* WHAT YOU ARE ASKED TO DO:
Can you render each line of the entries below as a Markdown table with the columns No. and Line, skipping blank lines? Leave the pictures out of your table.

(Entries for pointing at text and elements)
>>>

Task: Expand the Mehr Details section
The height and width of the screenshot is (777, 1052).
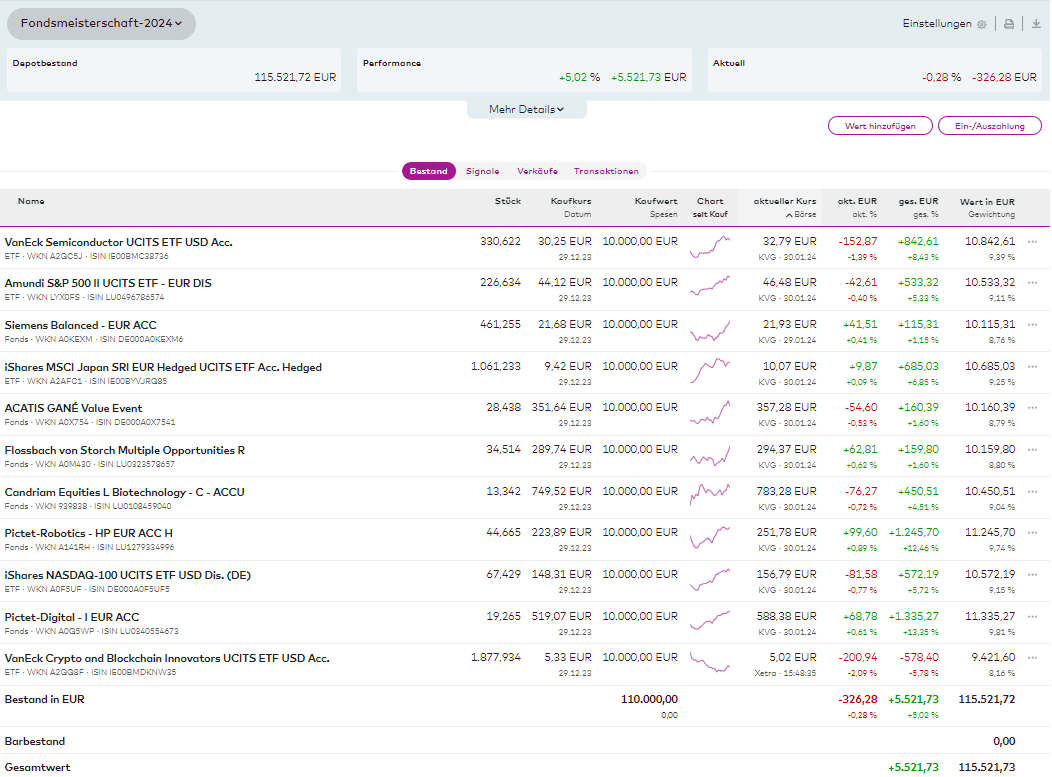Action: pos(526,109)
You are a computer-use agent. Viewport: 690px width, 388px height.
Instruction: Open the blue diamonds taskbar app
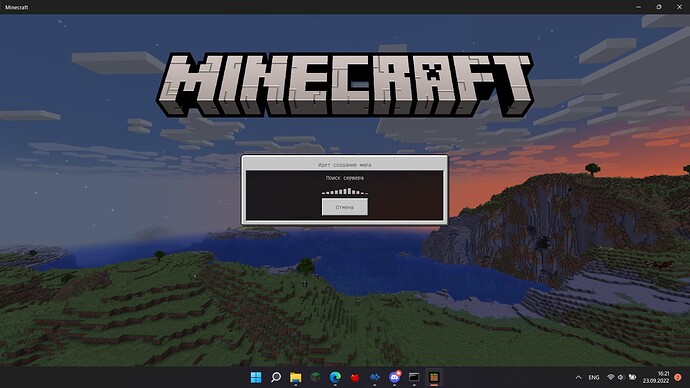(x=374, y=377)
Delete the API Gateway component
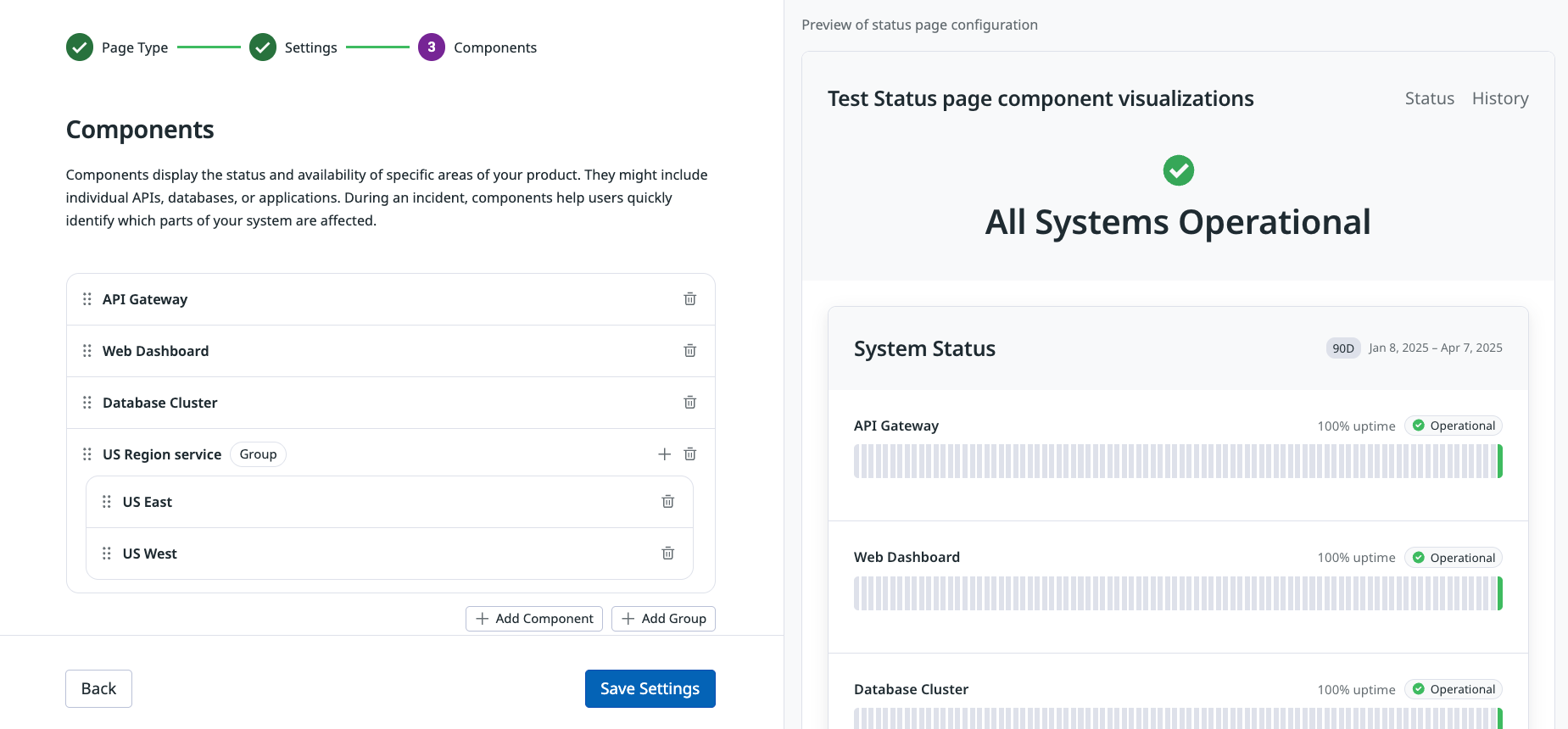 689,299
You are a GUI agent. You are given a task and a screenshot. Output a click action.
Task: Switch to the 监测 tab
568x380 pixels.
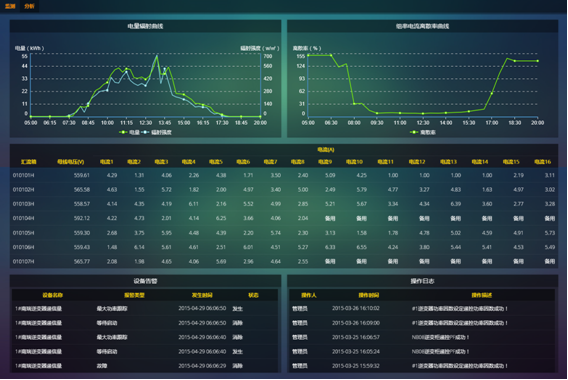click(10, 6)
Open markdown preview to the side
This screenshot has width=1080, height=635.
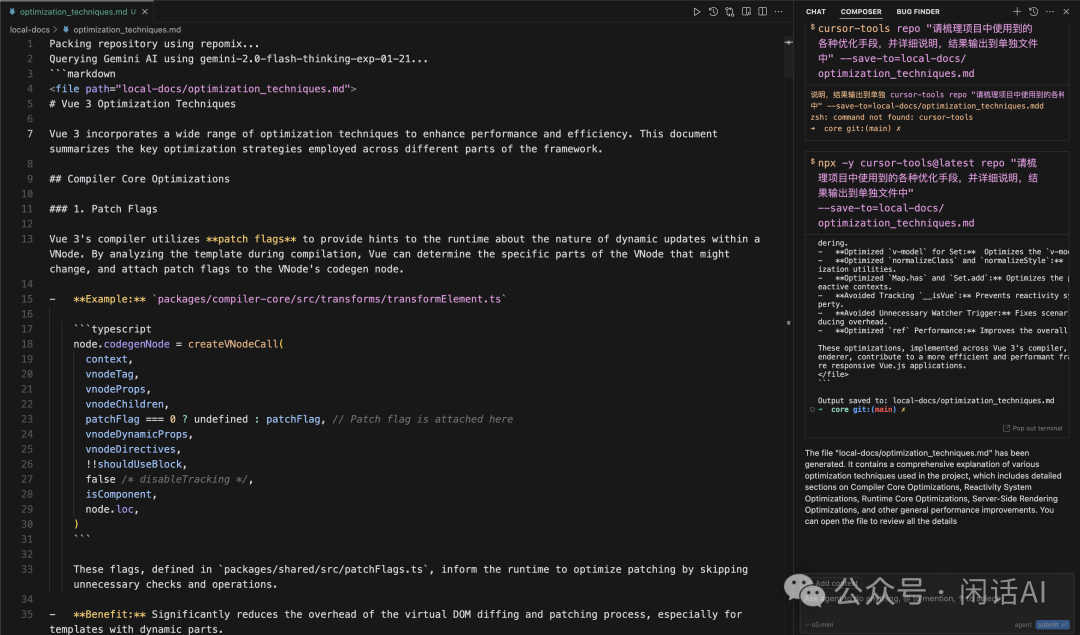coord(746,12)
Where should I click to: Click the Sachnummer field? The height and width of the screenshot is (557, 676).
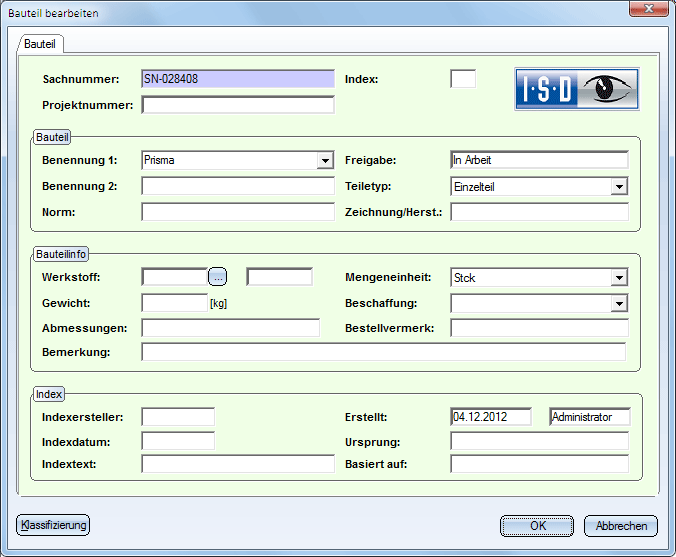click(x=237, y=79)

<<<

* THE RESULT:
| No. | Line |
|---|---|
| 1 | Task: Expand the Mehr Details section |
| 2 | The height and width of the screenshot is (777, 1052). |
| 3 | Action: pos(526,109) |
| 4 | You are a computer-use agent. Viewport: 690px width, 388px height. |
| 5 | Instruction: Open the blue diamonds taskbar app |
| 6 | (x=374, y=377) |
| 7 | Delete the API Gateway component |
| 8 |  689,299 |
| 9 | You are a GUI agent. You are given a task and a screenshot. Output a click action. |
| 10 | Task: Switch to the 监测 tab |
| 11 | 568x380 pixels. |
| 12 | click(10, 6) |
| 13 | Open markdown preview to the side |
| 14 | This screenshot has width=1080, height=635. |
| 15 | coord(746,12) |
| 16 | Where should I click to: Click the Sachnummer field? The height and width of the screenshot is (557, 676). |
| 17 | click(x=237, y=79) |